- Last week my sister-in-law in Thailand told me her gardener returned to his hometown for the Thai New Year and never came back. She says that this happens to her on a regular basis. She pays well by Thai standards and also gives her worker a free place to live. About every three years, after her worker has saved enough money to get by without working for a couple of years, he quits and goes into retirement until the money runs out.
- A day later I am reading a passage from Tiziano Terzani’s A Fortune-Teller Told Me: Earthbound Travels in the Far East. The events in the book take place in 1993, the year Terzani travels Asia by land because a Hong Kong fortune teller tells him not to board a plane (and to Terzani’s own surprise, he heeds the advice). While in Indonesia, Terzani laments that the country is developing economically, but that a disproportionate amount of the money is going into the pockets of Chinese expatriates, not local residents. He speculates that the reason for this is that the average Indonesian wants only to have enough, whereas many Chinese entrepreneurs emigrate to Indonesia specifically to get rich. Terzani summarizes his point with an analogy of two fisherman in the same village, one Indonesian and one Chinese. The Indonesian fishermen has a good day on the water, so after bringing in his catch, he celebrates by putting his feet up. The Chinese fisherman also had a good day, so right after he brings in his catch, he heads back out to sea to catch more fish.
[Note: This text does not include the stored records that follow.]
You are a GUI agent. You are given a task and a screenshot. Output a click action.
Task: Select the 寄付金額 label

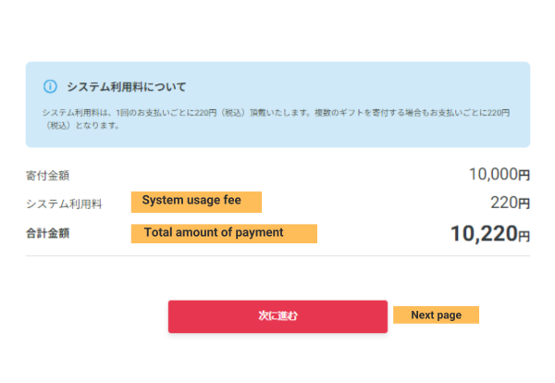point(48,175)
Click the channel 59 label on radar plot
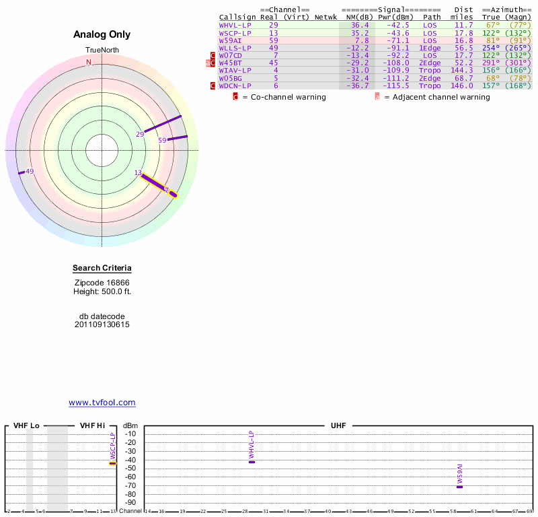Viewport: 538px width, 517px height. pos(162,141)
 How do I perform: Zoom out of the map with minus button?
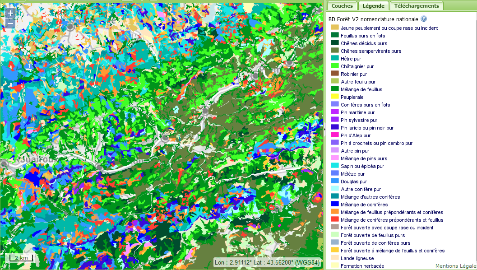pyautogui.click(x=10, y=23)
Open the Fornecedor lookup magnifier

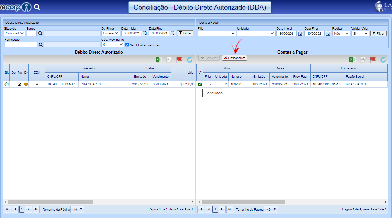coord(41,45)
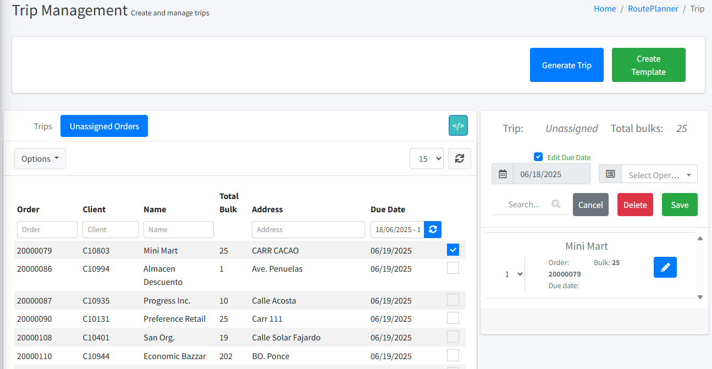Click the search magnifier icon
The height and width of the screenshot is (369, 712).
pos(556,204)
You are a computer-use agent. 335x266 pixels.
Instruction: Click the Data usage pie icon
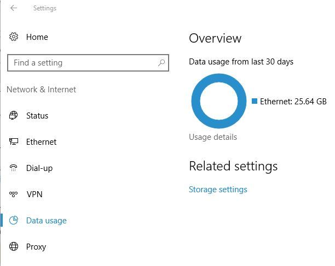14,221
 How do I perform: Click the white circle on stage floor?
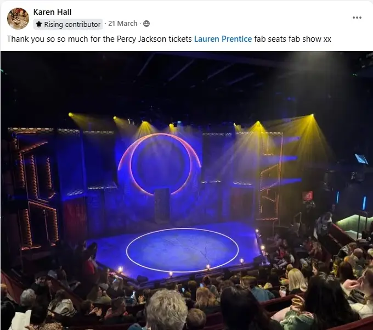pyautogui.click(x=183, y=250)
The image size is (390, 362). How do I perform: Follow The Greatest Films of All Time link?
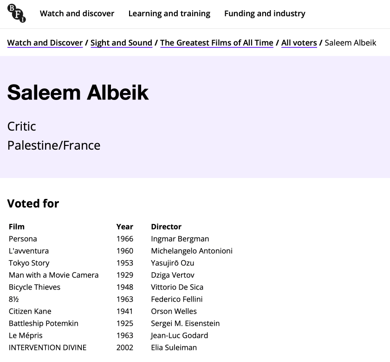click(x=217, y=43)
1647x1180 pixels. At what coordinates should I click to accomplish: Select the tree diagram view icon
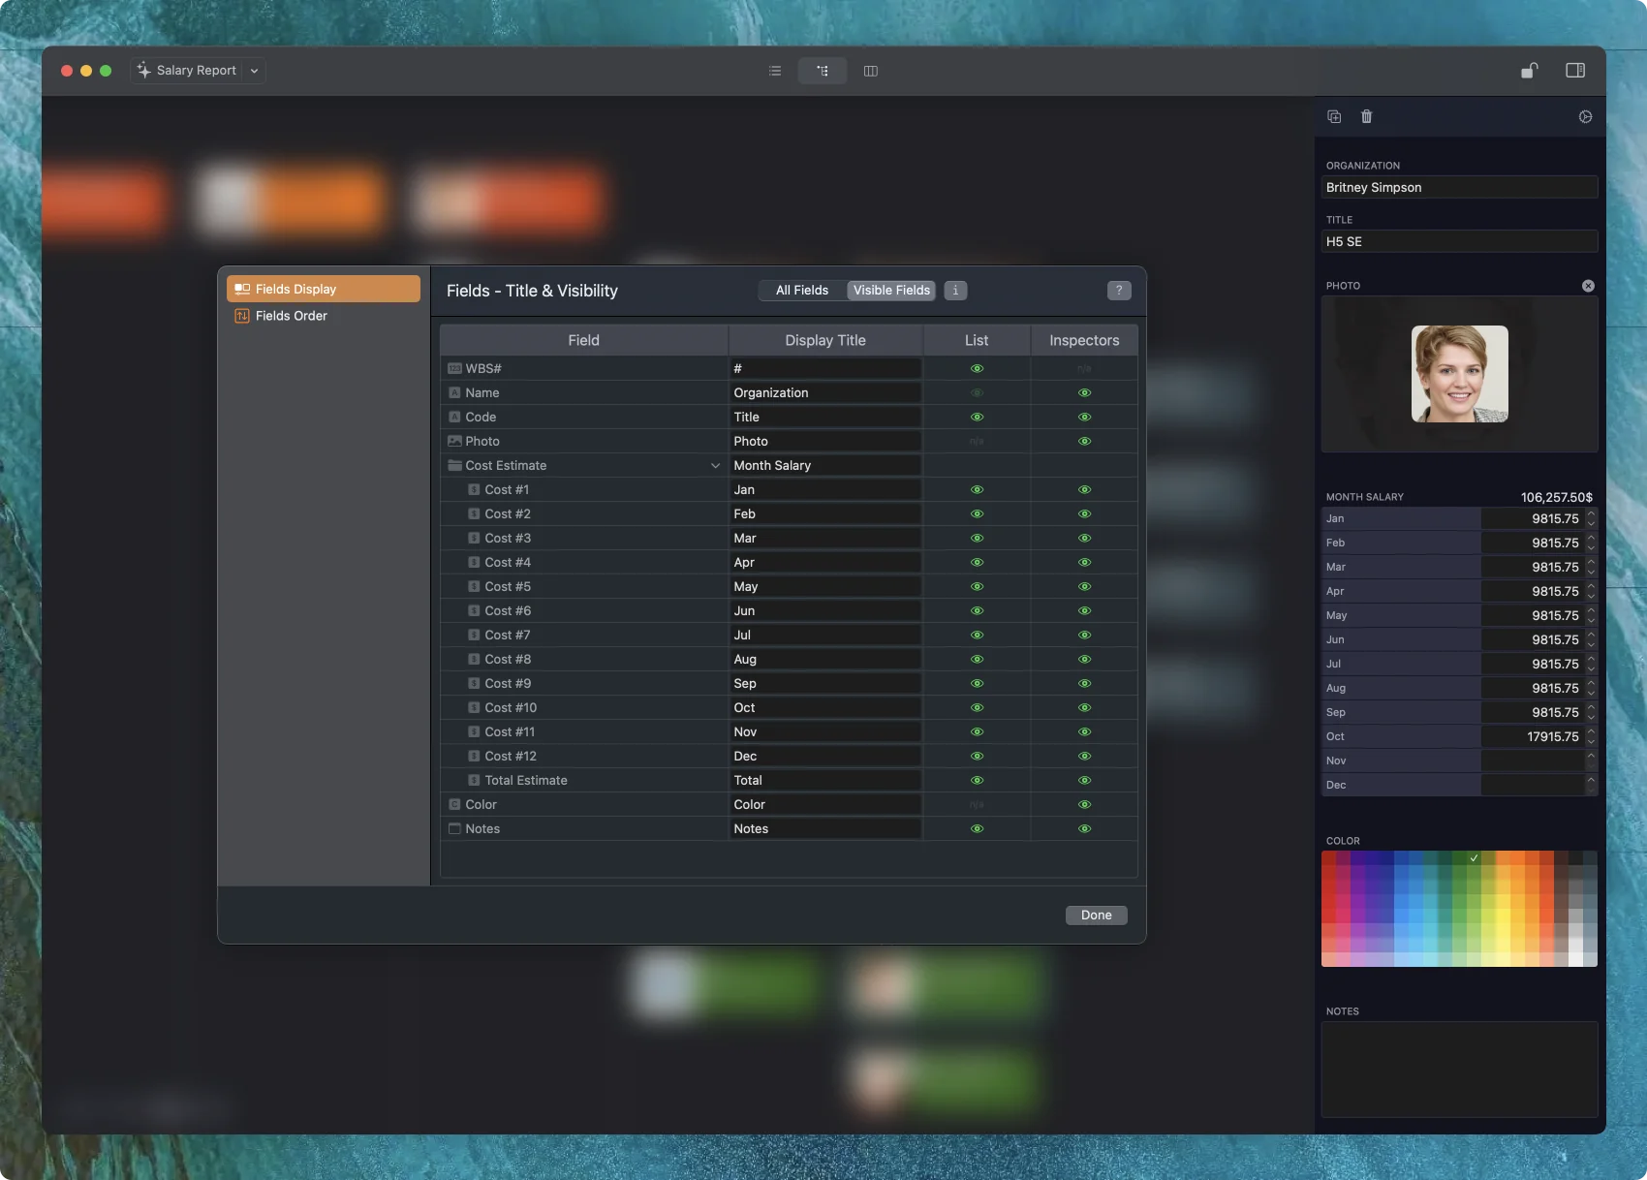(x=823, y=71)
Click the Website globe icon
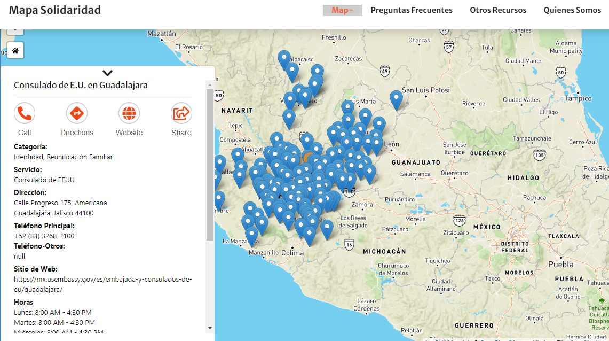 (x=129, y=113)
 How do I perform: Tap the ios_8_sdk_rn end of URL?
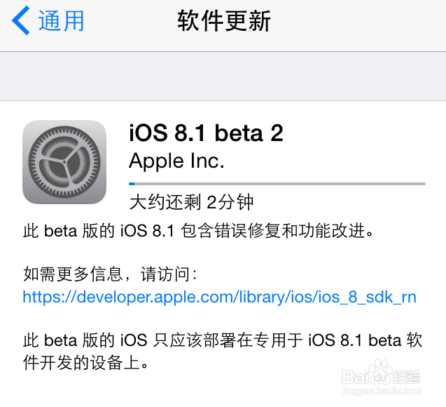pyautogui.click(x=367, y=298)
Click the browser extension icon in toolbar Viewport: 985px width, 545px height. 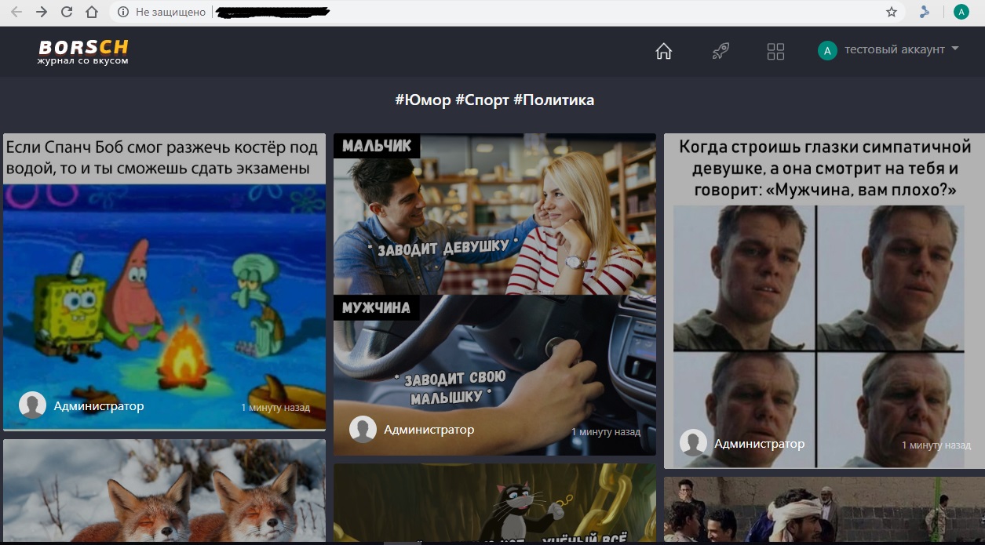tap(925, 12)
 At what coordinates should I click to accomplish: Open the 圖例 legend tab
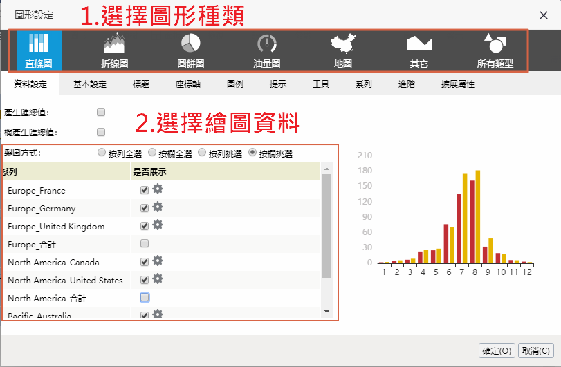pos(234,84)
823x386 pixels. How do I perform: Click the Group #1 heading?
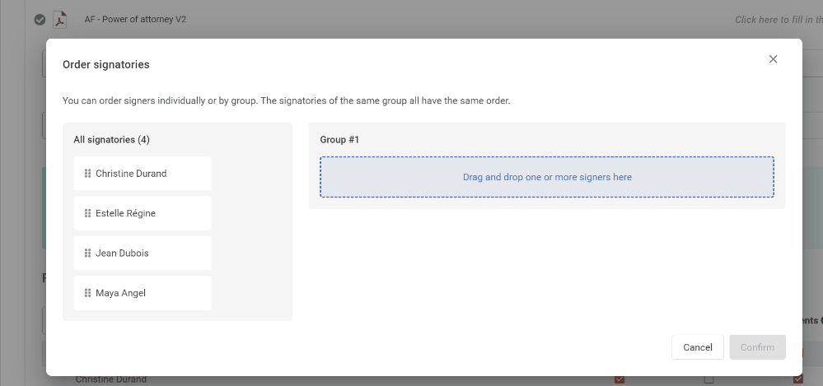coord(339,140)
- This morning on CNN on-line I read an article about Ma Yun (English name Jack Ma), one of the richest men in China. He was being criticized for embracing the Chinese work practice known as 996. Nine-nine-six refers to working from 9am to 9pm six days a week. Ma was not advocating ridiculously long work hours for everyone, but was pointing out that great accomplishments do not come from working a standard workweek. He was quoted as saying, “I personally think that 996 is a huge blessing. How do you achieve the success you want without paying extra effort and time?”
I wish that, during my working years, I’d been more like the Thai gardener and the hypothetical Indonesian fisherman. Ironically, had I spent less time at work, I would have done more gardening and more fishing.